OK, so I know my concept of what constitutes a "week" is starting to drift a bit, but I'll realign my compass soon, I promise. At least this time around I have a semi-substantial amount to say about a daunting Euro-improv all-star ensemble known as the Signal Quintet. I'd read about Jason Kahn's graphical score "Timelines" a while back, and how he had put this five-piece together specifically for it, and then how they'd decided to stay together and do other stuff because, well, shit - the lineup is really too good to be stopped: Kahn, Tomas Korber, Gunter Muller, Christian Weber, and my particular fave, one-time Voice Crack genius Norbert Moslang. I'd read, but I hadn't heard, and luckily the kind folks (actually, Mr. Kahn, I believe) at Swiss label Cut sent us a copy, part of a two-fer package with Sean Meehan's latest (a nice duo effort with Ellen Fullman that I suggest you order, as long as yer ordering this one, right?)

The disc is called Yamaguchi, and it contains three exclt improv-noise environments recorded in Japan during a tour there last year. Now, not to be regionally prejudiced or anything, but since this is quite distinctly a European affair, one might - if one were as lazy and unfair as me - expect it to have a certain, uh, "reserve" often found in the improvised noise of that fine assemblage of countries. And the pieces here do have points that could be called "restrained" or even "mellow" (they also have points of fiery all-out noise most Americans would be lucky to match), but the catch is that even Signal Quintet's quietest moments have a tension, creepiness and just plain scarily thick atmosphere that makes the whole record seem as sinister as any all-out screech fest.

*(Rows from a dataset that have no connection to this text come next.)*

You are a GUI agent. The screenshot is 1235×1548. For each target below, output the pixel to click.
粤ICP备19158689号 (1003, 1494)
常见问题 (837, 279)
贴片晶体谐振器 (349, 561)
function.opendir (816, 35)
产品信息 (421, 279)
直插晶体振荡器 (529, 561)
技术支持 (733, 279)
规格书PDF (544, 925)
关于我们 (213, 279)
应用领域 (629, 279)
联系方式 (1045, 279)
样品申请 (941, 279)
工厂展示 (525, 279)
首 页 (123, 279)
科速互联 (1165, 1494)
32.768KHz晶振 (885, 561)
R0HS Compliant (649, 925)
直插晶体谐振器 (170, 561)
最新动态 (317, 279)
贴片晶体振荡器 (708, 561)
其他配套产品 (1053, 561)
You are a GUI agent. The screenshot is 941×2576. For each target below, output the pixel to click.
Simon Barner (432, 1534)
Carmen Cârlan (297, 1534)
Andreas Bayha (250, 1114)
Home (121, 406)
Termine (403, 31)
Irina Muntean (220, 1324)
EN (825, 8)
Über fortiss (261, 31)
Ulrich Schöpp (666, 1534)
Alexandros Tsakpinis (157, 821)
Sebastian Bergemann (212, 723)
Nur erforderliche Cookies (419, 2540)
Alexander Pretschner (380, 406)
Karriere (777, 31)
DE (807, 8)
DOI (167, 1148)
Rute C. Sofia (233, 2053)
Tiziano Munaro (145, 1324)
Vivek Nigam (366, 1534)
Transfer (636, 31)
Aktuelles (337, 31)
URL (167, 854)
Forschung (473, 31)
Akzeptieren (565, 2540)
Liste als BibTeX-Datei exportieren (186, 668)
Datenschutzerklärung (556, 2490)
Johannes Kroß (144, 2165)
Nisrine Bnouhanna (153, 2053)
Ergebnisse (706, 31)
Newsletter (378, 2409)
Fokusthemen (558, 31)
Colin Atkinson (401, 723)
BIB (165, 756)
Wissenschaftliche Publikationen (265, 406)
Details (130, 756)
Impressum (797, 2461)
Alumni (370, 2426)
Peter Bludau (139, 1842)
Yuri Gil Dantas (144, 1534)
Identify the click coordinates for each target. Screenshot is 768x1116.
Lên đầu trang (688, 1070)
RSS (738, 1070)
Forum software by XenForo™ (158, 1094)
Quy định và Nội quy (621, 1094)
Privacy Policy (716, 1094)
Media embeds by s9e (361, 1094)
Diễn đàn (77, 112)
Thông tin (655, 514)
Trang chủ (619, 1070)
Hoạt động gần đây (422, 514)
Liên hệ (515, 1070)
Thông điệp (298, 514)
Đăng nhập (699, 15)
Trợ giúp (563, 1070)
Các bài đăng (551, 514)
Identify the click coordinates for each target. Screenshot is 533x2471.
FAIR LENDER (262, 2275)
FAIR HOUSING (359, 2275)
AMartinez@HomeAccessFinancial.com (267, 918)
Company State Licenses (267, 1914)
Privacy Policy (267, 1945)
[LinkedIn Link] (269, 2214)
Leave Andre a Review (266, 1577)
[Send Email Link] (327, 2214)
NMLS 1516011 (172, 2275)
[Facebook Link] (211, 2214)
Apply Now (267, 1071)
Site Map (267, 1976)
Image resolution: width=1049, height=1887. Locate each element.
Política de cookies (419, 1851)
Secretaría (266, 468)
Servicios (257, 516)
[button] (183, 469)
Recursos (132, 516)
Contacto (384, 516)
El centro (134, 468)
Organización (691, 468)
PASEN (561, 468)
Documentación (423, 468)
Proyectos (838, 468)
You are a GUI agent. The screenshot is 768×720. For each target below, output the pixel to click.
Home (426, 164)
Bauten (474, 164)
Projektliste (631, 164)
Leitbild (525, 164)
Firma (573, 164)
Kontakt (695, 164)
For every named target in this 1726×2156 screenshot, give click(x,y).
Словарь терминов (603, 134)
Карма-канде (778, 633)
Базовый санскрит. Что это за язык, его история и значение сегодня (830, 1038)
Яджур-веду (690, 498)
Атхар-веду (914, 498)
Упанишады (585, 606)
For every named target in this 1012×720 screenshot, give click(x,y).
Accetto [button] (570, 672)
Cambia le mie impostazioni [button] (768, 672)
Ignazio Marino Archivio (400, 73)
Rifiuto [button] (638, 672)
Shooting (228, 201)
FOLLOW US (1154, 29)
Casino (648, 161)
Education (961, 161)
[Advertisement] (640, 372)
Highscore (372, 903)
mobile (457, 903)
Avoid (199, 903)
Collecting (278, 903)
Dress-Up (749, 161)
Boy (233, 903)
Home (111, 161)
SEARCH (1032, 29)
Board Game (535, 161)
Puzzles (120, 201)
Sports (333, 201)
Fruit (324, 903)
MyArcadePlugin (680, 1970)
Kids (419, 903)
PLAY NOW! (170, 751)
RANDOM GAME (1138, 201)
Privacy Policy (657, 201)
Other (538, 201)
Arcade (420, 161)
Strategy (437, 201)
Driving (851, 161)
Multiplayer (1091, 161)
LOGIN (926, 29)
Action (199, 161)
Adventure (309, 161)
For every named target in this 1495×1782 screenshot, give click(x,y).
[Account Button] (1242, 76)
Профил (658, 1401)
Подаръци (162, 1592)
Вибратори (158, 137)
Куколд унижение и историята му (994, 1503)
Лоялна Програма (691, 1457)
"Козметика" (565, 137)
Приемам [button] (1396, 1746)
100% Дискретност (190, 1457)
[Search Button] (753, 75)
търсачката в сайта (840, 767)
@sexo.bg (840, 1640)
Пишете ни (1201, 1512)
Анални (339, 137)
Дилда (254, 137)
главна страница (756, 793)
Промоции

Now that all my stupid biases and even stupider surprises at said biases being overturned are outta the way, here's what Yamaguchi has: rumbling low tones, scratchy surfaces, pregnant negative spaces, thick slabs of dissonance, crunching distortions, and lots of other sounds one might not expect from percussion, synths, guitar, electronics, and good ol' contrabass. Each piece manages to sound both like an aggressive aural confrontation and a lulling, picture-less mood-film, often at the same time. I think the first of the rec's three untitled pieces mixes those semi-warring/semi-brotherly factions best, and is also the best at building its sounds into arcs that are natural and stunningly organic, as if the participants were following some kind of unspoken treasure map to get to an bottomless chest of sparkling sonic rewards. (My metaphors still need help - send any spare ones to the address on the right).